Yesterday, a very volatile co-worker exploded over the phone at me.  I remained very calm the entire time.  I am rather afraid of this co-worker because of the “issues” that he has had in the past.  I do everything in my power to not agitate him and avoid even the slightest confrontation if possible.  However yesterday, he called me up to ask a question, but erupted in anger when I gave an answer that he didn’t like.  He ended the call with, “Well, you know I love you.”  And then hung up on me.

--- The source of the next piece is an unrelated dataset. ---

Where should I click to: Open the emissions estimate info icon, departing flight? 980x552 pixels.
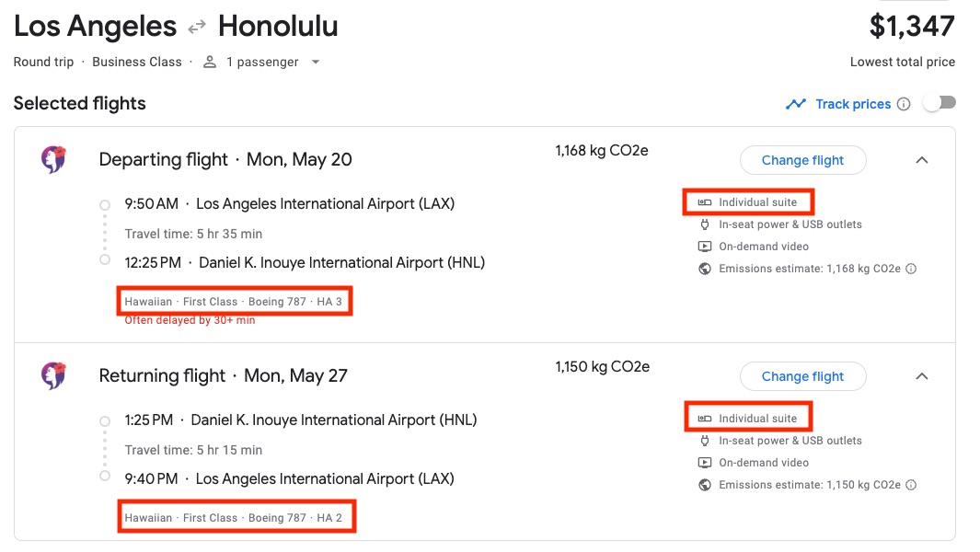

He thinks that we are friends.  I have known him for a long time.  We went to the same church for a few years.  Hubby was his children’s’ youth pastor.  Hubby has had to speak to him several times about his un-Christlike conduct.  He is one of the reasons that Hubby feels woefully inept at “pastoring”.  This man has no problem getting in my face or hubby’s face and using all sorts of foul and threatening words.  Hubby has no idea how to neutralize him or the situation.  The next day we will get a phone call or an email saying, “I forgive you if you forgive me.”

This man is not my friend.  My friends do not speak to me or my husband like that.  My friends encourage my husband, not make him feel incapable of dealing with a situation.  My friends don’t treat me the way that this man treats me.  This man is abusive to his family and friends and I want no part of it.  When he gets in one of his moods, I am instantly brought back in time to my abusive previous marriage.  I immediately go into “fight, flight or freeze” mode.  I used to chose the “freeze” mode and just allow myself to be abused.  Now I want to fight.  It is all that I can do to restrain myself from punching this guy right in the face.

This morning, when I got to work, I saw the typical and expected email from this guy, “I’ll forgive you if you will forgive me.”  Everything in me screams, “What are you talking about?  I didn’t do anything wrong!  What kind of apology is that?”

But there is a still, quiet whisper telling me, “He is a troubled guy.  Perhaps this is the only way that he knows how to apologize.”  So I won’t fight.  I won’t email him back saying that I have done nothing to forgive.  I will be non-confrontational, gracious and Christlike.  But I will also be smart and keep as much distance from him as possible.